Extracted data START
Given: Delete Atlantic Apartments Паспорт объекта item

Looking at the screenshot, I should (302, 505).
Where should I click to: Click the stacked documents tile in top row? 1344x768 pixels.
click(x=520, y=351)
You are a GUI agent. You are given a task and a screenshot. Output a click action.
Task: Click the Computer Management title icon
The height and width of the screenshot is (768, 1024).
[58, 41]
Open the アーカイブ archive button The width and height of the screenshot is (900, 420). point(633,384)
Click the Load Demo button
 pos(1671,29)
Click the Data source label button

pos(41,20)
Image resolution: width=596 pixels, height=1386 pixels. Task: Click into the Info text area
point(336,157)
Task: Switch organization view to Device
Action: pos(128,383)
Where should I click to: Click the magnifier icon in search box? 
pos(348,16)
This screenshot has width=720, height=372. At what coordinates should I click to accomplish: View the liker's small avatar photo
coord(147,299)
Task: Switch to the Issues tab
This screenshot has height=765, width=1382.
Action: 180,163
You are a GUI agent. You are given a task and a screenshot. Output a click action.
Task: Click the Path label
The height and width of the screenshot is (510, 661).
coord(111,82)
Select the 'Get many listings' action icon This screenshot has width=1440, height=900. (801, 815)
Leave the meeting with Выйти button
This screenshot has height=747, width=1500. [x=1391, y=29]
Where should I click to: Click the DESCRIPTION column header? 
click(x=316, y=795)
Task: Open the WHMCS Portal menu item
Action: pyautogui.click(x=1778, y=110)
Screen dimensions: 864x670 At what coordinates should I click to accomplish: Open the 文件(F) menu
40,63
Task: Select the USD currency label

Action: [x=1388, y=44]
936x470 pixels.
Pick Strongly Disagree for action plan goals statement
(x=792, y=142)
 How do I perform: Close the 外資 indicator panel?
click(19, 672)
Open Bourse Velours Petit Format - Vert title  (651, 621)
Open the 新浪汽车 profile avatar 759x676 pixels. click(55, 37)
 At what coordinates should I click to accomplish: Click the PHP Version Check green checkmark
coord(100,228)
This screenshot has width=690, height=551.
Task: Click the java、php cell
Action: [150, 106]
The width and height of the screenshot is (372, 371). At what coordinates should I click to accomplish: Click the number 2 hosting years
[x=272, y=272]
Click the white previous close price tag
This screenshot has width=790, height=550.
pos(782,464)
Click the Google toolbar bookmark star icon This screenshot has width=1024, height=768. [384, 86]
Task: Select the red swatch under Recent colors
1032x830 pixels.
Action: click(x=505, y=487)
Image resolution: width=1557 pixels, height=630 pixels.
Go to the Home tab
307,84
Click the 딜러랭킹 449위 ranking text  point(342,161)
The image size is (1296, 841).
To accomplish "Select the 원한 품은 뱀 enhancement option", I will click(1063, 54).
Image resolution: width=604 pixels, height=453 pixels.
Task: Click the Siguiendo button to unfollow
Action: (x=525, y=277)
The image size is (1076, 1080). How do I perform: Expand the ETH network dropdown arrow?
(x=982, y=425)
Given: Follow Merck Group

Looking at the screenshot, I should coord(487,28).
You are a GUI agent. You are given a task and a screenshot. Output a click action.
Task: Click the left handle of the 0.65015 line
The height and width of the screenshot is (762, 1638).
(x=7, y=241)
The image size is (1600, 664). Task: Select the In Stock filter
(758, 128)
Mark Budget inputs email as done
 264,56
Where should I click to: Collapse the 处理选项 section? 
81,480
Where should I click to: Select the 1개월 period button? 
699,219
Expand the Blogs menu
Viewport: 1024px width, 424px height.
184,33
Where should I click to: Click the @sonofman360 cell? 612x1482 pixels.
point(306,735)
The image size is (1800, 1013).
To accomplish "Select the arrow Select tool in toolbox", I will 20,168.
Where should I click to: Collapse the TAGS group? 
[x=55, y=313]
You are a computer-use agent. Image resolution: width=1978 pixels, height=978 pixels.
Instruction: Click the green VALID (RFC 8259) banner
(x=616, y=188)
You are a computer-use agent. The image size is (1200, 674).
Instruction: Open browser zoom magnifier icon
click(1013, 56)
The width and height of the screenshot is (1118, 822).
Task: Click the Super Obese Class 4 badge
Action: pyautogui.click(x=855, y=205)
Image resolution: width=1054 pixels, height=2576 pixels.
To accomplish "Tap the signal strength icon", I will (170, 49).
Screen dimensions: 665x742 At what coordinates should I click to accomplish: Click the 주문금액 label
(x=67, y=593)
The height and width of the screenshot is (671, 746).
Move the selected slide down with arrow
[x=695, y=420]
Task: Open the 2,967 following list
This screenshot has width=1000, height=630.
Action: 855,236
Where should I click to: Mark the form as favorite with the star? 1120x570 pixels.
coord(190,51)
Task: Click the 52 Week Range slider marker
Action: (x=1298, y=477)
Extracted data END
Exercise brief: Set down, exactly as they appear, the lines above from the first one to the line that holds "Task: Click the Path label", both included, please, and no others.

Task solution:
Given: Delete Atlantic Apartments Паспорт объекта item

Looking at the screenshot, I should (302, 505).
Where should I click to: Click the stacked documents tile in top row? 1344x768 pixels.
click(x=520, y=351)
You are a GUI agent. You are given a task and a screenshot. Output a click action.
Task: Click the Computer Management title icon
The height and width of the screenshot is (768, 1024).
[58, 41]
Open the アーカイブ archive button The width and height of the screenshot is (900, 420). point(633,384)
Click the Load Demo button
 pos(1671,29)
Click the Data source label button

pos(41,20)
Image resolution: width=596 pixels, height=1386 pixels. Task: Click into the Info text area
point(336,157)
Task: Switch organization view to Device
Action: pos(128,383)
Where should I click to: Click the magnifier icon in search box? 
pos(348,16)
This screenshot has width=720, height=372. At what coordinates should I click to accomplish: View the liker's small avatar photo
coord(147,299)
Task: Switch to the Issues tab
This screenshot has height=765, width=1382.
Action: 180,163
You are a GUI agent. You are given a task and a screenshot. Output a click action.
Task: Click the Path label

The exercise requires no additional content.